The geograpical coordinate of West Toronto are 43.6534817, -79.3839347.



#### Downtown Toronto clustering

In [60]:
downtown_toronto_data.head(2)

Unnamed: 0,Postal Code,Borough,Neighbourhood,Latitude,Longitude
2,M5A,Downtown Toronto,"Regent Park, Harbourfront",43.65426,-79.360636
4,M7A,Downtown Toronto,"Queen's Park, Ontario Provincial Government",43.662301,-79.389494


In [68]:
address = 'Downtown Toronto'

geolocator = Nominatim(user_agent="ny_explorer")
location_3 = geolocator.geocode(address)
latitude_3 = location.latitude
longitude_3 = location.longitude
print('The geograpical coordinate of Downtown Toronto are {}, {}.'.format(latitude_3, longitude_3))

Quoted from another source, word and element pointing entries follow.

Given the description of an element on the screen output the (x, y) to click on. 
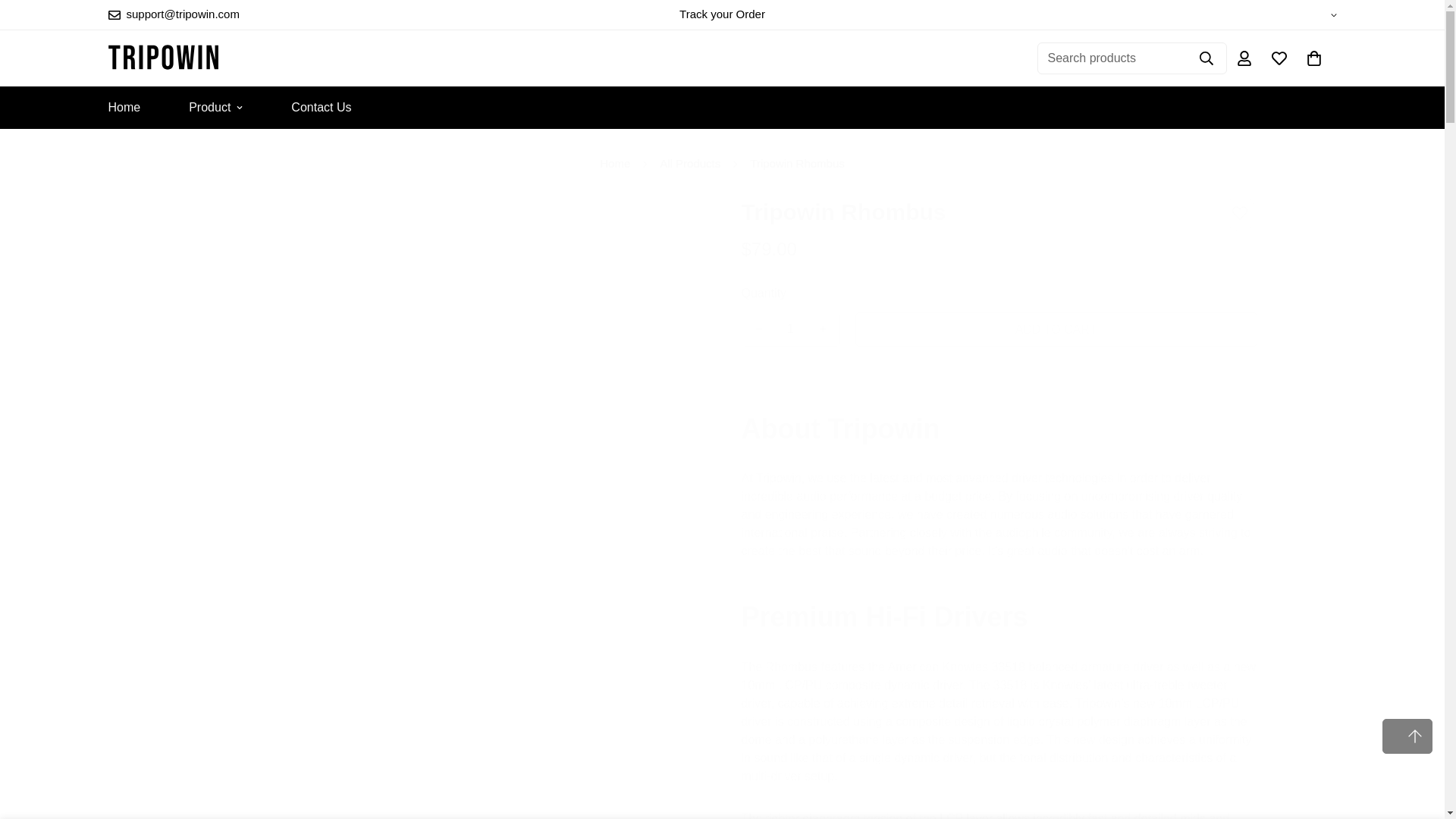
Contact Us (320, 107)
Back to the home page (615, 164)
Product (215, 107)
1 (789, 328)
Tripowin (161, 57)
Home (615, 164)
Track your Order (722, 13)
All Products (689, 164)
Home (123, 107)
Given the description of an element on the screen output the (x, y) to click on. 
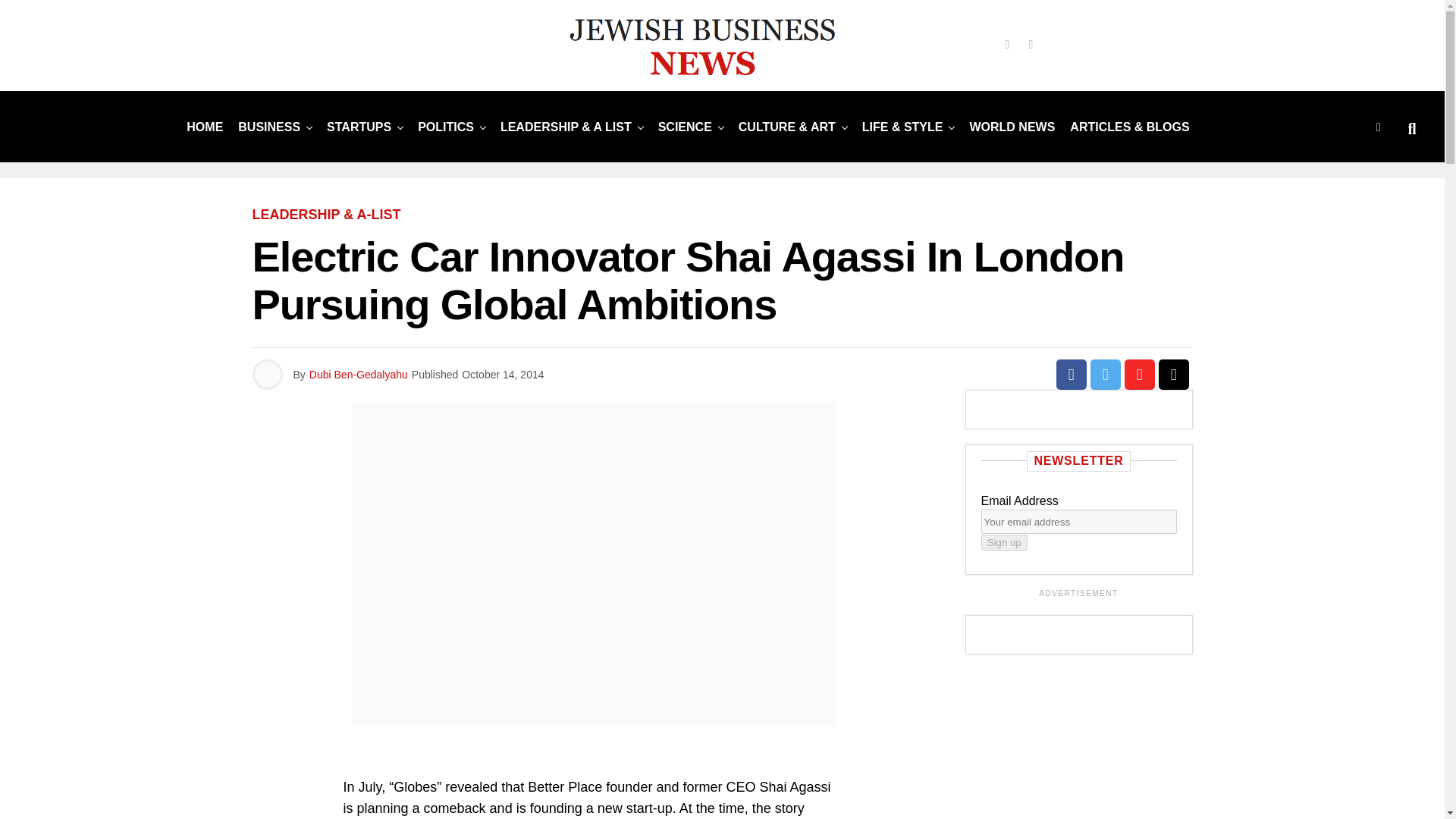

# create map of Manhattan using latitude and longitude values
downtown_map = folium.Map(location=[latitude_3, longitude_3], zoom_start=11)

# add markers to map
for lat, lng, label in zip(downtown_toronto_data['Latitude'], downtown_toronto_data['Longitude'], downtown_toronto_data['Neighbourhood']):
    label = folium.Popup(label, parse_html=True)
    folium.CircleMarker(
        [lat, lng],
        radius=5,
        popup=label,
        color='blue',
        fill=True,
        fill_color='#3186cc',
        fill_opacity=0.7,
        parse_html=False).add_to(downtown_map)  
    
downtown_map

The geograpical coordinate of Downtown Toronto are 43.6534817, -79.3839347.